The victories of these Americans over the rice paddies of Burma are comparable in character, if not in scope, with those won by the RAF over the hop fields of Kent in the Battle of Britain.
WINSTON CHURCHILL
T hey seemed to materialize out of nowhere at a time when the American people, stunned by the horrible defeat at Pearl Harbor, yearned in vain for news that Americans somewhere in the world were striking back against the Axis. In December 1941, the headlines were filled with grim reports of the backbone of the American fleet at the bottom of Pearl Harbor and an American air force destroyed on the ground in the Philippines. Suddenly, there were reports of American fighter pilots sweeping Japanese bombers from the skies over China. Few in America had heard of them, and the question was asked, Who are these Flying Tigers?
As with the fighter pilots of the Royal Air Force who had saved the United Kingdom during the Battle of Britain to whom Churchill compared them, the Flying Tigers would become a heroic symbol at a historically dark moment.
Today, the Flying Tigers endure as probably the best-known American fighter aircraft group in history.

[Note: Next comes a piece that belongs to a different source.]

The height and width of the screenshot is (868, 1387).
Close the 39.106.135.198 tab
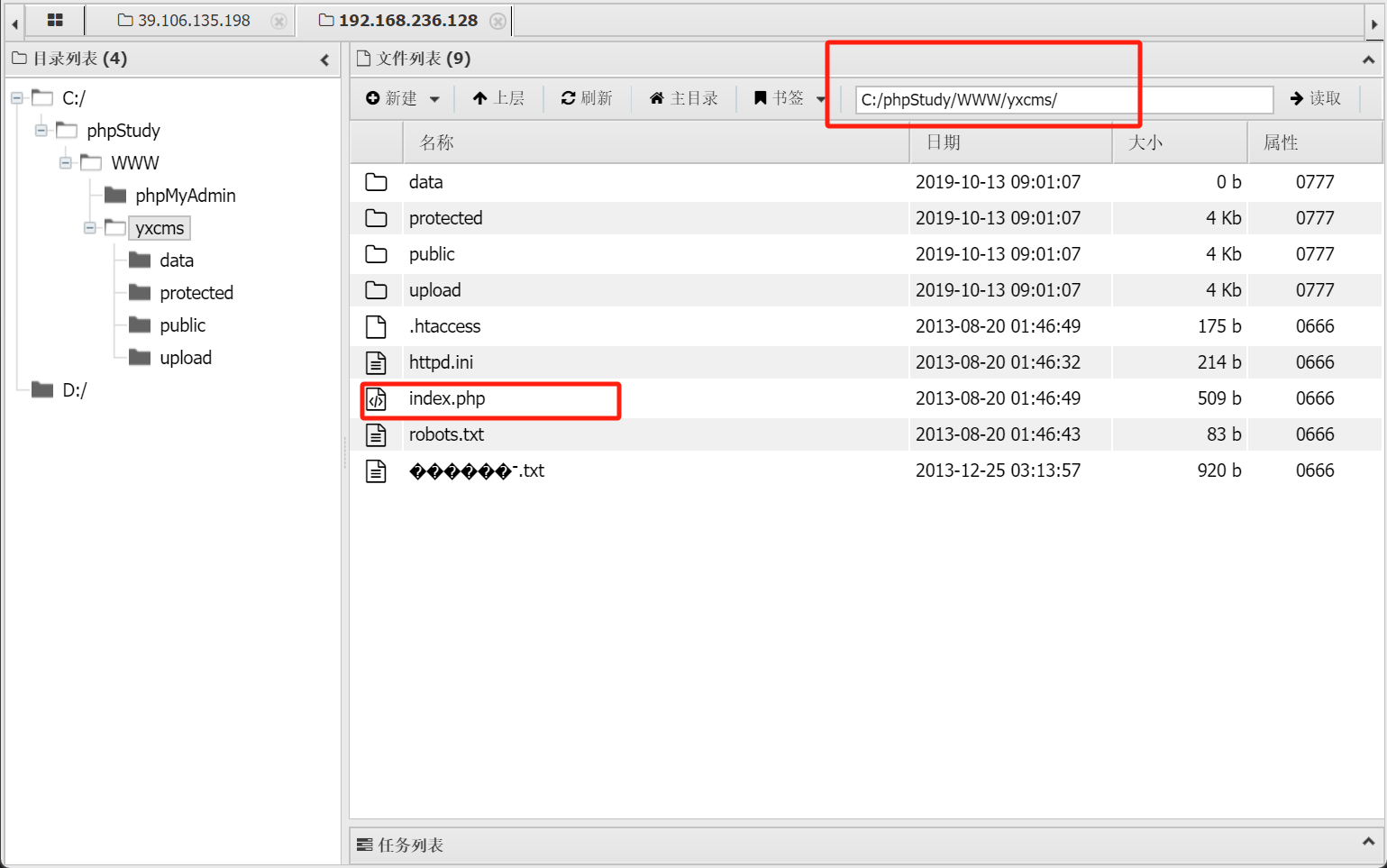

Their name still resonates in the historical memory of World War II, just as the image of their shark-faced P-40s is an essential icon of American airpower in that conflict.
Their well-justified fame is entirely out of proportion to their numbers. Churchill compared them to the heroes of the RAF about whom he had said never was so much owed by so many to so few. The Flying Tigers were also a fewindeed, a much, much fewer few, a few so few that today it is incomprehensible that an outfit that could put fewer than a dozen warplanes into the sky on a good day could have been so effective. Over China, the Japanese estimated that they were opposed by about three hundred Flying Tigers, but the tenacious Americans rarely had more than a tenth of that number of aircraft in flyable condition, and many fewer in action in any given battle.
Like Alexander the Great and a mere handful of heroes and heroic units throughout military history, the Flying Tigers were never defeated in combat. They fought about fifty major aerial battles against hugely lopsided odds and never lost one. They were usually outnumbered by more than four to one, and yet they routinely emerged from combat without a loss. They are confirmed to have shot down well over two hundred enemy aircraft, but they probably downed close to twice that number, never mind those they destroyed on the ground. Meanwhile, only ten Flying Tigers were lost in combat, and only three were captured.